Healthy Diet: Being on the road so many hours at a time, it is difficult to find healthy food options as you are most likely to stop at gas stations and only have access to fast food and processed snacks.
Thomas: “I understand the difficulty of not having healthy options accessible. If possible, try to carry healthy snacks with you such as fruit, veggies, granola bars, air popped popcorn, nuts and seeds. It may not be realistic to meal prep for the whole duration of the trip but try to bring your own meals for the first few days. Afterwards do your best to always choose the “healthier” fast food options available on the road. Also, drink plenty of water and always choose water over soda.”
Body Pains: Sitting for so many hours at a time can result in posture issues, pains from sitting too much. The options to change positions are very limited.
Thomas: “Truck drivers should pay attention to their posture while driving.

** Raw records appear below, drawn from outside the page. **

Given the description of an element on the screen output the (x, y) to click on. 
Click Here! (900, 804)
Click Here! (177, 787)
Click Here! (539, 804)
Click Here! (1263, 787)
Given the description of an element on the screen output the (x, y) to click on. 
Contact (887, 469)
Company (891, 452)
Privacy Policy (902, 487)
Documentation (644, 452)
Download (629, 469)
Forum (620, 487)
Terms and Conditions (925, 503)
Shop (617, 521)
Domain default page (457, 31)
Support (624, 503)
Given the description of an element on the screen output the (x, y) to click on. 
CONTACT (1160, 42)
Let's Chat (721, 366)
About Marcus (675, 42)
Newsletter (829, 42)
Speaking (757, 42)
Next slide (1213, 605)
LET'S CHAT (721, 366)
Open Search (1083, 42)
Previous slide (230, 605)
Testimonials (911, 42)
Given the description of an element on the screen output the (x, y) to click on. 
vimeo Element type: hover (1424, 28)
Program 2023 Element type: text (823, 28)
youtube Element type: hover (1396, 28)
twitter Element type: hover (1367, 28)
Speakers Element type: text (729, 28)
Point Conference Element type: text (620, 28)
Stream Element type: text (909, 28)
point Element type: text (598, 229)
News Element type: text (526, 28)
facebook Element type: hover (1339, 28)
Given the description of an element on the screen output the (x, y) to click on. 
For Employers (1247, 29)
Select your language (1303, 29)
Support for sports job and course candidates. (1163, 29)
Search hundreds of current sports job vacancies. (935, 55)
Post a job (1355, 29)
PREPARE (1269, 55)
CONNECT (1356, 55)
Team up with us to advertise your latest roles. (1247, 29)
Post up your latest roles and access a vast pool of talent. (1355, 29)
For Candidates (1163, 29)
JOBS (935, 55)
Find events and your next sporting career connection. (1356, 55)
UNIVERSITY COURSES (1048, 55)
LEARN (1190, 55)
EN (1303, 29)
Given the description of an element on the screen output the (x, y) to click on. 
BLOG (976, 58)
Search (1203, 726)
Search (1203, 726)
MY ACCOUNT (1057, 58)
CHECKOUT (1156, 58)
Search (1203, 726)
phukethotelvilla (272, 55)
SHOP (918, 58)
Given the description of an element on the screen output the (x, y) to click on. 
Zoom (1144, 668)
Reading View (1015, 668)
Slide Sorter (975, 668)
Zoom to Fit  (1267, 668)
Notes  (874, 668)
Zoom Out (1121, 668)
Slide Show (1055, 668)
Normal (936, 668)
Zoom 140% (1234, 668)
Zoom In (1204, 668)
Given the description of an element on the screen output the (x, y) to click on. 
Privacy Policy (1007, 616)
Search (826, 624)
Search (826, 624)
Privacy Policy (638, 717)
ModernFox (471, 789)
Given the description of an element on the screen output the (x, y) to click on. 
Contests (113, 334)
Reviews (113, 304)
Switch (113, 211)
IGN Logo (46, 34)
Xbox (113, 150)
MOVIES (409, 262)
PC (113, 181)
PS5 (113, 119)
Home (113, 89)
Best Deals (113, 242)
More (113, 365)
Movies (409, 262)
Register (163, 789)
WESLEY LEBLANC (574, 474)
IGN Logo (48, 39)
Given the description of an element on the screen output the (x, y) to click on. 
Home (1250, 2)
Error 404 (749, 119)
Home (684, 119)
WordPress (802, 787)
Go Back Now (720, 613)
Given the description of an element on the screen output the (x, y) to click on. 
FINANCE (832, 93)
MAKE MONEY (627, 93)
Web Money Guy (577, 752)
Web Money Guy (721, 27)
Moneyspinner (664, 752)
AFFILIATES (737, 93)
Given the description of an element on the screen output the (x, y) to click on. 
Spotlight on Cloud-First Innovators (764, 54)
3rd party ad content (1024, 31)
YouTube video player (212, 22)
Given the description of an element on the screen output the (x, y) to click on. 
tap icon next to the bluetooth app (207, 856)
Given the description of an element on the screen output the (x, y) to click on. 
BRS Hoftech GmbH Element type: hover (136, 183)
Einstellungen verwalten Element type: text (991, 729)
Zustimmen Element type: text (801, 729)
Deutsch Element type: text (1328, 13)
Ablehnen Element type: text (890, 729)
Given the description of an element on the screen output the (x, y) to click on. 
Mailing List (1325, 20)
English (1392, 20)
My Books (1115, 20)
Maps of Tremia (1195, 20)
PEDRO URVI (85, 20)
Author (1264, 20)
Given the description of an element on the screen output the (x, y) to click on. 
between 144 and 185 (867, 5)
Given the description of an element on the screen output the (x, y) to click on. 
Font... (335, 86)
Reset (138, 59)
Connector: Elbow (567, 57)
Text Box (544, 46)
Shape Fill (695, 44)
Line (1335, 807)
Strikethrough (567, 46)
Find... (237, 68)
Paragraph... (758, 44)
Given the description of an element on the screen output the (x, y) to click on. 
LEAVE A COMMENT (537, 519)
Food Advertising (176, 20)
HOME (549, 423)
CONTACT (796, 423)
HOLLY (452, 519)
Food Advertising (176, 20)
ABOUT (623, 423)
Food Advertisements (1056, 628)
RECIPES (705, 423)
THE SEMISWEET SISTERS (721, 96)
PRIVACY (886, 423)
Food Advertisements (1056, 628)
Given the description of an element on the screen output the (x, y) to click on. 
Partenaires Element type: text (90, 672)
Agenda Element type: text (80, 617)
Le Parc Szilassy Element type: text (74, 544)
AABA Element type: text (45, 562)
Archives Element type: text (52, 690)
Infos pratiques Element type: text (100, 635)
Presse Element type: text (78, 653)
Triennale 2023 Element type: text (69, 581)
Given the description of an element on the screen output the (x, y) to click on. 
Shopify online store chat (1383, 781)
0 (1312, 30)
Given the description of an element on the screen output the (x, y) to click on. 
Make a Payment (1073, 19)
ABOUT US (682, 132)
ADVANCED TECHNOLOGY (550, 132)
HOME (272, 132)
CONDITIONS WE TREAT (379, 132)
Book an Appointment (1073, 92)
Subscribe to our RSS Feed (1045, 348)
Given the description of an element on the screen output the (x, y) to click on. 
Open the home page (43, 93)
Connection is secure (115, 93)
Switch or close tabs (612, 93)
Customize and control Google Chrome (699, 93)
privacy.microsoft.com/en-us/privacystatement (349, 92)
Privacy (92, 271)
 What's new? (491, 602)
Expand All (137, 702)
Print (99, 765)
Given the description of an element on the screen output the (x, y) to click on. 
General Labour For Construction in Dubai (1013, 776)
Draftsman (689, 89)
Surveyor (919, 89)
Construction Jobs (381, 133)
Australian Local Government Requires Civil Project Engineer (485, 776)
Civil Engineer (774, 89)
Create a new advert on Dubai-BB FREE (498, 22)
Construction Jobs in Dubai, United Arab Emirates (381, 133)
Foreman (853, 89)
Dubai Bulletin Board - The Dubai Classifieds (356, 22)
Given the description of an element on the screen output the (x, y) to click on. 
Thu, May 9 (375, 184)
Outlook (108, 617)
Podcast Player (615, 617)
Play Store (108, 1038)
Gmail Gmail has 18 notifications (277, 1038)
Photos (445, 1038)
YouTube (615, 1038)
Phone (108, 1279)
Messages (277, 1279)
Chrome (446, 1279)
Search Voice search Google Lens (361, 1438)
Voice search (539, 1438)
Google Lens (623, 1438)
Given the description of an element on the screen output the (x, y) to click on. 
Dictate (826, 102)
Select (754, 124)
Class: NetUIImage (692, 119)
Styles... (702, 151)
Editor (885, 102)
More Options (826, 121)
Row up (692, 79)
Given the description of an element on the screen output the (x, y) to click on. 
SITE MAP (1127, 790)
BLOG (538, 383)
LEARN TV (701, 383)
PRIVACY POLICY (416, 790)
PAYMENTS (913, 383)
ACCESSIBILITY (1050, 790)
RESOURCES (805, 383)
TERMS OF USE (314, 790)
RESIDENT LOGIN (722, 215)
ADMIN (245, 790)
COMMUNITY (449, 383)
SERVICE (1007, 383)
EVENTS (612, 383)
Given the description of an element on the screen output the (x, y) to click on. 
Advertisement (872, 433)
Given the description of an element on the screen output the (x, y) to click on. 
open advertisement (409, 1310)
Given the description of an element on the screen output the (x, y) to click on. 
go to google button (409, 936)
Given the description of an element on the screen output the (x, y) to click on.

It is important to maintain good posture as much as possible. This means, not having your seat too forward or too back. If your buttocks are hurting, try a seat cushion to help prevent discomfort. Whenever you take a break, it is important to use some of this time to stretch your body.”
Low Physical Activity: Sitting in a truck for so many hours make it difficult for truck drivers to get their bodies moving every day. On average, an active individual walks 10, 000 steps daily.
Thomas: “I know for truck drivers it is not realistic to get in 10, 000 steps a day. This is why it is important to take other actions such as maintaining a healthy diet whenever possible, staying hydrated, and stretching on your breaks. If you have a longer break and are not using it to nap, you can take walks outside. If you are not able to get any physical activity while on the road, it is important to stay active on your days off.”
High Rate of Musculoskeletal Injuries: This can be caused from loading and unloading.
Thomas: “It is important to be cautious of your physical form when loading and unloading trucks. Never lift anything solely with your upper body weight and make sure to use your legs. You should bend down, place your hands on the box, sit back up with your back straight, shoulders back, and use your legs to stand. Place the box down the same way you picked it up. If ever you feel any pain and discomfort, do not continue to lift or do any heavy work. Go see a doctor to prevent worsening any injury. Take time off to heal if you have been injured. These injuries can have long-term effects on your body.”
Chronic Diseases (such heart disease, diabetes, hypertension): A result of all mentioned can lead to serious diseases.
Thomas: “Since truck drivers are at risk of chronic diseases, I suggest going for yearly checkups with your family doctor or with any doctor to make sure you stay healthy.”